Most importantly, we did not do it for the Afghans. For example, when they started work on the ANDS, the Afghans were trying to figure out how to coordinate all the various inputs they were getting from cabinet ministers, the World Bank, IMF, UN, and various academics and experts on Afghanistan working out of places like New York and Delhi. A young helicopter pilot and an infantry officer created the framework for a database in which all these inputs could be populate and cross-referenced, but the Afghans had to do the actual work – we couldn’t do it because much of the material was in Dari.
You measure success in small bits.

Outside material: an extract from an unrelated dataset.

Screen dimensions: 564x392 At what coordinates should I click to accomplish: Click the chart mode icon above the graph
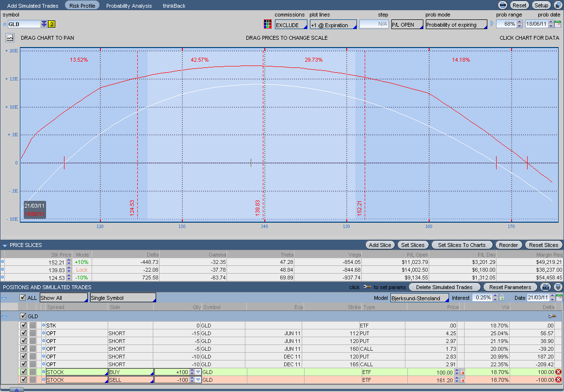[x=10, y=37]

When they were getting ready to brief the cabinet, who can be a fractious bunch, on the work they had done in two months, they did what we in the army call a mission rehearsal exercise. It was impressive.
Institution building
There is an American-led program to rebuild the Afghan National Army (ANA), and a German-led and mostly American funded program to build an Afghan national police force. On the public administrative side, there is no parallel program of the magnitude of ANA reform. There are many different agencies doing a variety of things to make the Afghan civil service better, but the effort is not nearly as well coordinated as it should be.

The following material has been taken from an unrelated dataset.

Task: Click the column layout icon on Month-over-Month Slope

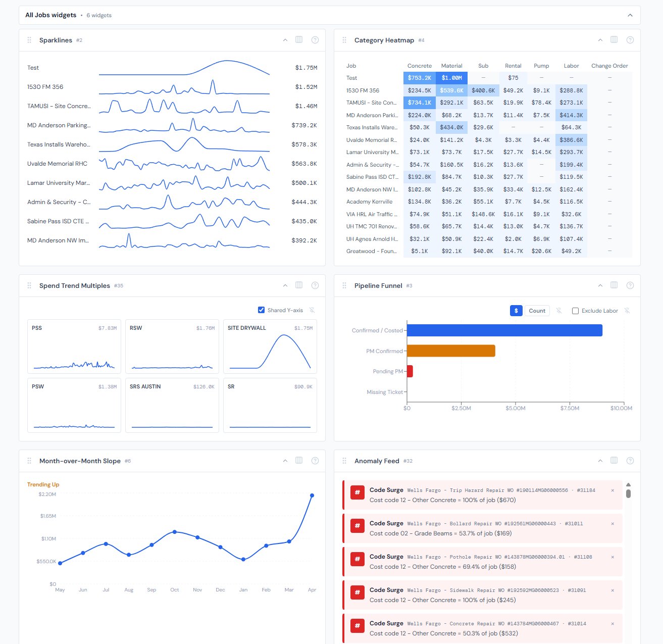Action: 299,460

We kept bouncing around the idea of putting together a Canadian team that would include people with the expertise that we didn’t have – expertise from the Public Service Commission or other departments in HR processes and staffing, in administrative processes and organizational design. I would like nothing better than to have a big program that other countries could contribute to, led by somebody like a former clerk of the Privy Council. Until the civil service capacity and values improve, and the public service is professionalized, it will be tough to make progress.
The demand for this type of initiative is growing. The current team has expanded to more ministries and the next team is expanding in size to accommodate that.
Impact
The level of influence, respect and access that Canada had in Kabul in 05-06 is directionally proportional to the reputations of the Canadians that senior Afghans know: you can’t talk to a senior Afghan without Gen Hiller, Gen Andrew Leslie, Chris Alexander or Nipa Banerjee being mentioned. Those people working together built Canada a superb reputation and gave us a lot of capital.

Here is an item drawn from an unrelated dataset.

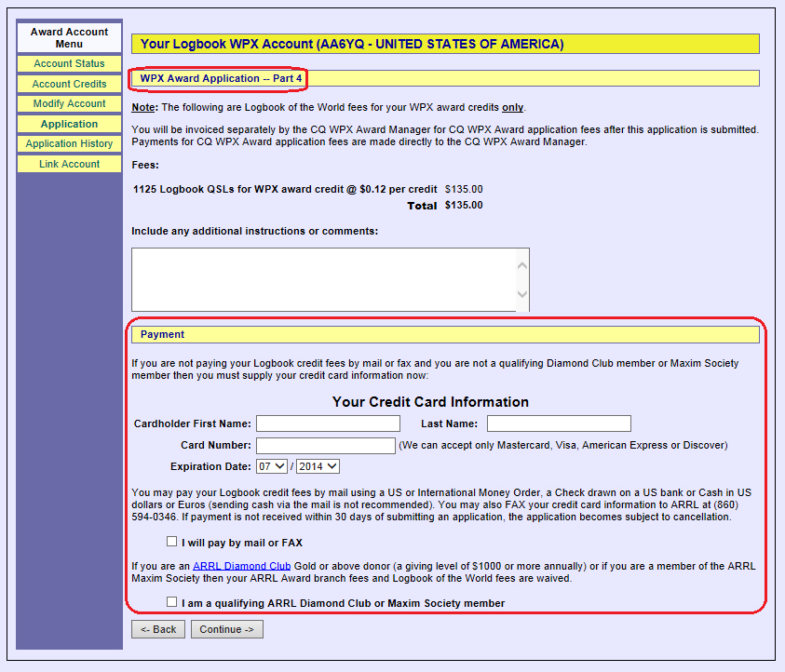Screen dimensions: 785x672
Task: Open Account Status menu item
Action: click(x=69, y=64)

Equally important, this was a bilateral arrangement between Canada and the Government of Afghanistan; it was not part of the US coalition or ISAF. The minute Afghans learned that – that it wasn’t part of either of those two military headquarters in Kabul – doors opened that I’m sure would not have otherwise opened. We were not perceived as acting in NATO or US interests. It was a very interesting dynamic, and it would be hard to extract ourselves and still keep face.
Col (Retd) Mike Capstick commanded Strategic Advisory Team Afghanistan from August 2005 to August 2006. An associate with the Centre for Military and Strategic Studies and the University of Calgary, he was awarded the Meritorious Service Medal for his service in Afghanistan and was appointed to the Order of Military Merit in 2006.